== EXERCISE OBJECTIVE ==
Starting at the top of the listing below, copy each line exactly, stopping after the line that contains "Click the Etihad".

== TASK INPUT ==
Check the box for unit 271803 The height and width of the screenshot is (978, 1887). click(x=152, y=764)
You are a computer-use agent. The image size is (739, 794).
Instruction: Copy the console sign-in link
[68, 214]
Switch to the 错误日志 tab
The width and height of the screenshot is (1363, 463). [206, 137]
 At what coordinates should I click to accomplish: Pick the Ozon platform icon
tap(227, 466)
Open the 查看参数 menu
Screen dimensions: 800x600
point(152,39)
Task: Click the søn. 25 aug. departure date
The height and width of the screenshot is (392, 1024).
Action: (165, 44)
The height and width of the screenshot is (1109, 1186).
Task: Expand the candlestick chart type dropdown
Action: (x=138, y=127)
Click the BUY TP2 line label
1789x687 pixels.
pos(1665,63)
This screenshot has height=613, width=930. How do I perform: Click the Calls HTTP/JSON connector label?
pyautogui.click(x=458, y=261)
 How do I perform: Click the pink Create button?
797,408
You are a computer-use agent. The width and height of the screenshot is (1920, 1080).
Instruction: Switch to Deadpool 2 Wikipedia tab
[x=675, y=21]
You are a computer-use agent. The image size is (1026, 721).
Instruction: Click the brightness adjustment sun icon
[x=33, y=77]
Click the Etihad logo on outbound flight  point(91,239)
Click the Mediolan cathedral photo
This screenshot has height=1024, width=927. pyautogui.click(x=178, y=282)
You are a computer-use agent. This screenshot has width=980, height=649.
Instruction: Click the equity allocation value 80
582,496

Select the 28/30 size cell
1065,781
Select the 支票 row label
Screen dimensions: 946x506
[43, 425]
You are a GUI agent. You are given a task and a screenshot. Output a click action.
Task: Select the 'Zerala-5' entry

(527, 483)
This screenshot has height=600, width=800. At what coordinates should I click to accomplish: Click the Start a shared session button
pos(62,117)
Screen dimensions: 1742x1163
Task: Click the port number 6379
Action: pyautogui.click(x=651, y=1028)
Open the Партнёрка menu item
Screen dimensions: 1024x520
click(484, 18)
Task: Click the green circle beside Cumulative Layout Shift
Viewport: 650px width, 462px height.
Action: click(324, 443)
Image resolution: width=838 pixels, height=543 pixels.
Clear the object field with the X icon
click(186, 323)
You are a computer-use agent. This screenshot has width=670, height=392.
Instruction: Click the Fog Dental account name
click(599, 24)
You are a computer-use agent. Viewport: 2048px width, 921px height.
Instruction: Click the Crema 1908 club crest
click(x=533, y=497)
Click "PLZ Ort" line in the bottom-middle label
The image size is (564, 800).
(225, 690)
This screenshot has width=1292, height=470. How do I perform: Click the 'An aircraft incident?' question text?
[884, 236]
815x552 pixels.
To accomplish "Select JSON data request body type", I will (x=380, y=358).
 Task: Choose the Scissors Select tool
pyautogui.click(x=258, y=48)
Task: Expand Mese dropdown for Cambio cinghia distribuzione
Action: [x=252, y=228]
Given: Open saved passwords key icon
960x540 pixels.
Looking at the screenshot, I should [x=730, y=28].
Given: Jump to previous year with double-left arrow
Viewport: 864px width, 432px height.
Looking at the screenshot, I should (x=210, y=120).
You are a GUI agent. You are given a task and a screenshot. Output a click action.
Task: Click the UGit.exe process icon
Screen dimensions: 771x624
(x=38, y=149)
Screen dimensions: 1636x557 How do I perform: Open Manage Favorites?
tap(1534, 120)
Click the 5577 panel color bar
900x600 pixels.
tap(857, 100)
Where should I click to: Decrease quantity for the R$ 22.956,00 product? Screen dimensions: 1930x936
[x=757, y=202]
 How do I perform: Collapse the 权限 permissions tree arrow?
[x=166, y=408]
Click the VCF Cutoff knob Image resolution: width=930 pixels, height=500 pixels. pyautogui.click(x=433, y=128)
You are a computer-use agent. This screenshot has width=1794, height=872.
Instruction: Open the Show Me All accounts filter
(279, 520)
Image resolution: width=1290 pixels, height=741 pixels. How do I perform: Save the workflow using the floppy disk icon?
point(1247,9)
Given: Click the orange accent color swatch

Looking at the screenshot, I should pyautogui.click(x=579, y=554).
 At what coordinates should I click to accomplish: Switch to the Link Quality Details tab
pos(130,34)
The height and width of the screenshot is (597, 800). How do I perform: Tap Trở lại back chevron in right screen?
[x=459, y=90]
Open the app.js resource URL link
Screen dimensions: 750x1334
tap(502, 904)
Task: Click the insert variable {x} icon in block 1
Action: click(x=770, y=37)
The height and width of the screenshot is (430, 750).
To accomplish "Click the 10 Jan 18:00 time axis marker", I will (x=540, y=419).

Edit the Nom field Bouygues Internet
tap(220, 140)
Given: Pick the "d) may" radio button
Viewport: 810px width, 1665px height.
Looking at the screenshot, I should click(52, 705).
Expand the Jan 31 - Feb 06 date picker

== EXERCISE RESPONSE ==
Check the box for unit 271803 The height and width of the screenshot is (978, 1887). click(x=152, y=764)
You are a computer-use agent. The image size is (739, 794).
Instruction: Copy the console sign-in link
[68, 214]
Switch to the 错误日志 tab
The width and height of the screenshot is (1363, 463). [206, 137]
 At what coordinates should I click to accomplish: Pick the Ozon platform icon
tap(227, 466)
Open the 查看参数 menu
Screen dimensions: 800x600
point(152,39)
Task: Click the søn. 25 aug. departure date
The height and width of the screenshot is (392, 1024).
Action: (165, 44)
The height and width of the screenshot is (1109, 1186).
Task: Expand the candlestick chart type dropdown
Action: (x=138, y=127)
Click the BUY TP2 line label
1789x687 pixels.
pos(1665,63)
This screenshot has height=613, width=930. How do I perform: Click the Calls HTTP/JSON connector label?
pyautogui.click(x=458, y=261)
 How do I perform: Click the pink Create button?
797,408
You are a computer-use agent. The width and height of the screenshot is (1920, 1080).
Instruction: Switch to Deadpool 2 Wikipedia tab
[x=675, y=21]
You are a computer-use agent. The image size is (1026, 721).
Instruction: Click the brightness adjustment sun icon
[x=33, y=77]
Click the Etihad logo on outbound flight  point(91,239)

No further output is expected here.